# Annoyances



## Chez (Feb 17, 2011)

I know we all love & enjoy our birds, but c'mon, what does your bird do that is annoying?

I'll start - It annoys me that Billie wants to chew my (eye) spectacles & gets *really* cranky when I make him stop. I also get annoyed when I forget to cover my tiny nose stud & Billie rips it out. It's a major OUCH!


----------



## roxy culver (May 27, 2010)

I get annoyed at Jeep's and Fuzzy's persistence...you push them away and they come right back. I moved Jeep off my shoulder today because as he was chewing on my spaghetti strap and chewed on my skin so I moved him and he came right back!


----------



## birdluv (Jul 31, 2007)

When Sunny imatates a seagull and the telephone for almost 2 hours straight non stop


----------



## Belinda (Oct 9, 2010)

Arnie flying down onto the ground specifically to chew the pedestal fan lead. I remove her far far far away but she just flies right back to that spot. Also when I'm chopping up stuff for dinner, she flies over and steals stuff I'm chopping up, gets in the way, and poops on the chopping board if I don't remove her.


----------



## xoxsarahxox (Dec 13, 2010)

**EXTRACTED INFORMATION:**
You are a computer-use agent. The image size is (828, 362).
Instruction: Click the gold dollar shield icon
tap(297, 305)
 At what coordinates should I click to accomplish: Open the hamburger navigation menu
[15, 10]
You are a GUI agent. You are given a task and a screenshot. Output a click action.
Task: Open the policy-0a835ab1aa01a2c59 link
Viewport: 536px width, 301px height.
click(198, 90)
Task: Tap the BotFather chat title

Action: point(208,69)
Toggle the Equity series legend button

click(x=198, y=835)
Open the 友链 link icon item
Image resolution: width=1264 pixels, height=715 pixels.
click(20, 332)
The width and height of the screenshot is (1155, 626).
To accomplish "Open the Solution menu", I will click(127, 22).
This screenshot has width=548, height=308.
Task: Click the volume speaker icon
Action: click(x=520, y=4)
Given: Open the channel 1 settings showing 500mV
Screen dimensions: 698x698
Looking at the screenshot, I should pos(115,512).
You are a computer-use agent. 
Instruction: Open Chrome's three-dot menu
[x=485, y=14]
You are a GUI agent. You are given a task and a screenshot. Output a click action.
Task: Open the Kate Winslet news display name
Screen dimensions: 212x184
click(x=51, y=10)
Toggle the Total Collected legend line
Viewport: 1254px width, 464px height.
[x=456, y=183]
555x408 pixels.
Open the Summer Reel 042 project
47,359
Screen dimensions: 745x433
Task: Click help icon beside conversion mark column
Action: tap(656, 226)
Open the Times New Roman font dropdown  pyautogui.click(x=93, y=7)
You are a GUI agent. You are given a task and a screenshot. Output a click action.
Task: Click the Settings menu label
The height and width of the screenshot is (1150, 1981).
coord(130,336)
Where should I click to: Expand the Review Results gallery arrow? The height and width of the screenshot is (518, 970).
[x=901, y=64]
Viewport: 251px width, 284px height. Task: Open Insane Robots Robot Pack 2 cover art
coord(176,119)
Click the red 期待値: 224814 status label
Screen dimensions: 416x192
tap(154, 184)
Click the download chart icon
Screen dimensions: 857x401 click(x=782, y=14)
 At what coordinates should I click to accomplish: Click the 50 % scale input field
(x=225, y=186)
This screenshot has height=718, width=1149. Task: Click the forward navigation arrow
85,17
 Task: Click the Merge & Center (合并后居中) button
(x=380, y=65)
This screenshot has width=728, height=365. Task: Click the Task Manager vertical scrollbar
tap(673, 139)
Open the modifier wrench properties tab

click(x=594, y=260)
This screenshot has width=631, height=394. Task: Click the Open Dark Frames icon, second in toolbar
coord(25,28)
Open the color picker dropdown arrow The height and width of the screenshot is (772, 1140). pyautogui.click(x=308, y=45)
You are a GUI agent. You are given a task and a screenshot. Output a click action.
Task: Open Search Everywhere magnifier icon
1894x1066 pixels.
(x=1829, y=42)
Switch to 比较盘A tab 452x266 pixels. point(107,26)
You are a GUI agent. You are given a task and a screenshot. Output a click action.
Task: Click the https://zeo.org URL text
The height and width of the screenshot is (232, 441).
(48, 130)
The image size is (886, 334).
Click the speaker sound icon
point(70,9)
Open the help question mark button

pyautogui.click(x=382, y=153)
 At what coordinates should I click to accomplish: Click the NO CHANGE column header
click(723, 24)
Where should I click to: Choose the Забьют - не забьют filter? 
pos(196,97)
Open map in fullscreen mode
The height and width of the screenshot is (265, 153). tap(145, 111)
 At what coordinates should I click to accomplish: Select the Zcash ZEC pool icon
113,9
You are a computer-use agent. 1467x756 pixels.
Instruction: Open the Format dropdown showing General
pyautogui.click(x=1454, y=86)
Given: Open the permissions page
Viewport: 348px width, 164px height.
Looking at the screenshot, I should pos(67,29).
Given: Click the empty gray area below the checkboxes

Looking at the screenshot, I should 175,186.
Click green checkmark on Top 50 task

**REQUEST:** Can you copy out the stretch of the bird thread from "I know we all" through "(May 27, 2010)", word for word? The material has nothing to do with the bird thread.

**WRITTEN ANSWER:**
I know we all love & enjoy our birds, but c'mon, what does your bird do that is annoying?

I'll start - It annoys me that Billie wants to chew my (eye) spectacles & gets *really* cranky when I make him stop. I also get annoyed when I forget to cover my tiny nose stud & Billie rips it out. It's a major OUCH!


----------



## roxy culver (May 27, 2010)